You are approaching this incorrectly.
Whether a trademark owner will be successful in a UDRP depends more on the intent of the domain name registrant than "what kind of trademark does the complainant have."
The UDRP requires the complainant to show three things:
1. The domain name is identical or confusingly similar to a trade or service mark in which the complainant has rights.
2. The domain registrant has no legitimate rights or interests in the domain name.
3. The domain registrant has registered and used the domain name in bad faith relative to the trademark.
For whatever reason, there is a lot of concern about #1, so let's be clear. Nobody cares whether the trademark is a German registered mark, a US registered mark, or even an unregistered common law mark. If they can claim some kind of trademark rights somewhere, that will be just fine.
But that only is one of three things they have to prove.
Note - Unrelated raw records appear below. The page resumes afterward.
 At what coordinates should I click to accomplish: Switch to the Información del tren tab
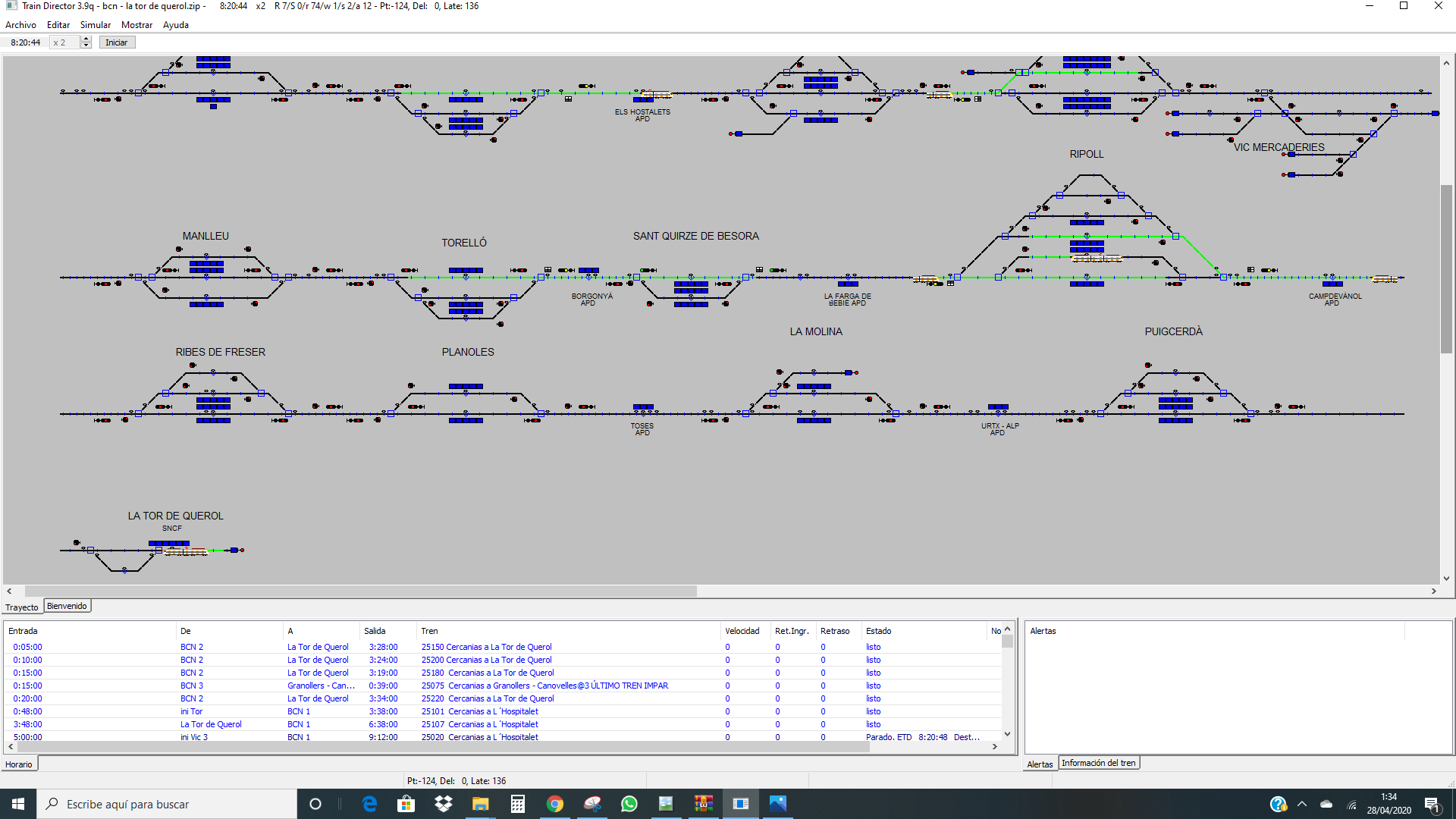pos(1098,763)
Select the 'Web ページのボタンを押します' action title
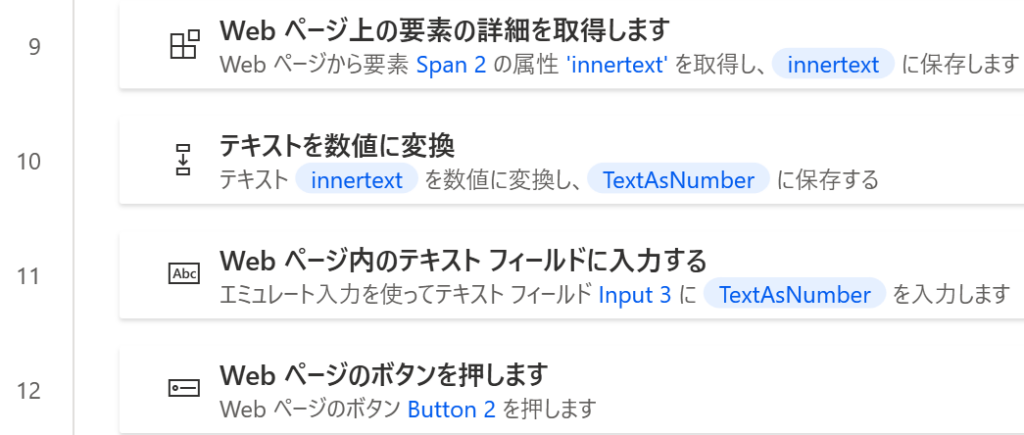Viewport: 1024px width, 435px height. (x=384, y=375)
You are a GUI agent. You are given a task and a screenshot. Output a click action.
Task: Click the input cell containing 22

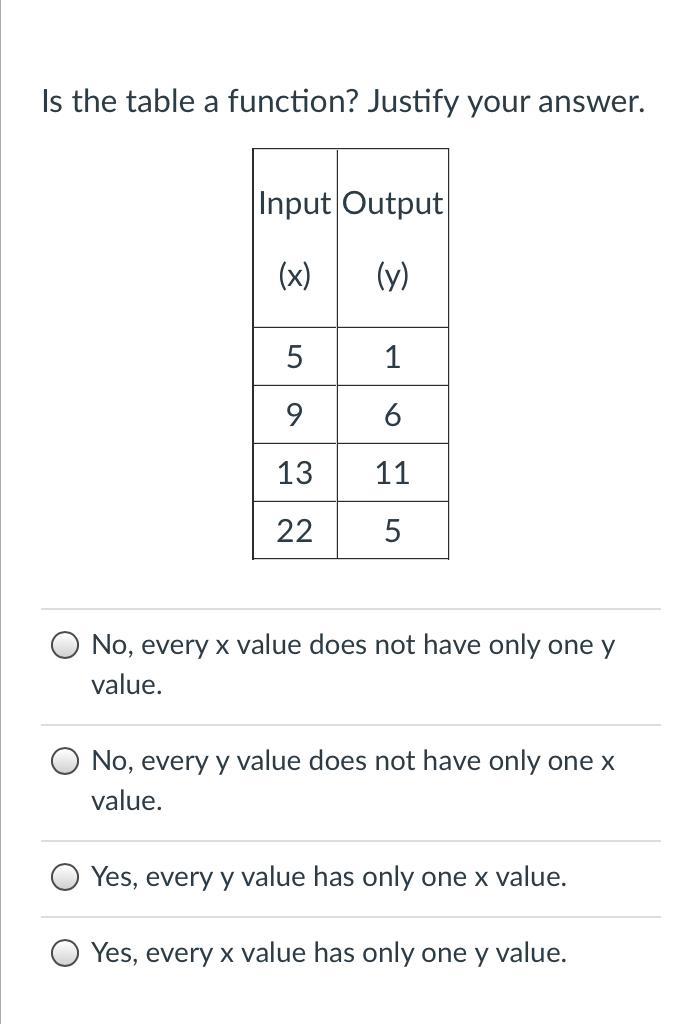(x=294, y=531)
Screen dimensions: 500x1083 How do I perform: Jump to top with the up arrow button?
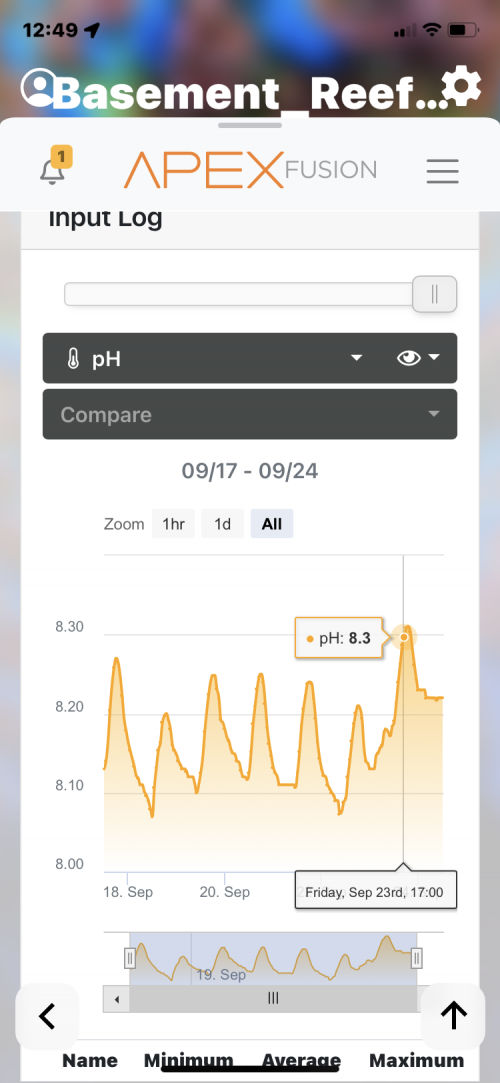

Things like "Why would you expect a domain registrant in Korea to know about a German trademark?" or "Lots of other people have trademarks for that term" etc. and so on, may factor into the analysis on points 2 and 3.
If the only facts on the table are:
- Complainant has a German registered mark for "EXAMPLE".
- Domain registrant acquired the domain name and then tried to sell it to the Complainant.
And NO OTHER FACTS - then what do you THINK the conclusion is going to be?
On those two facts - being the only two facts on the table - it's pretty easy to conclude that the domain registrant acquired the domain name for the purpose of selling it to the trademark owner, because that's what the domain registrant immediately did.
But real life tends to be a lot more complicated than a two-fact hypothetical.
The bottom line, though, is it does not matter where the complainant has trademark rights or what sort of trademark rights they have - any kind of trademark right will get them 1/3 of the way toward the goal. The rest of the analysis is entirely dependent on the behavior of the domain registrant.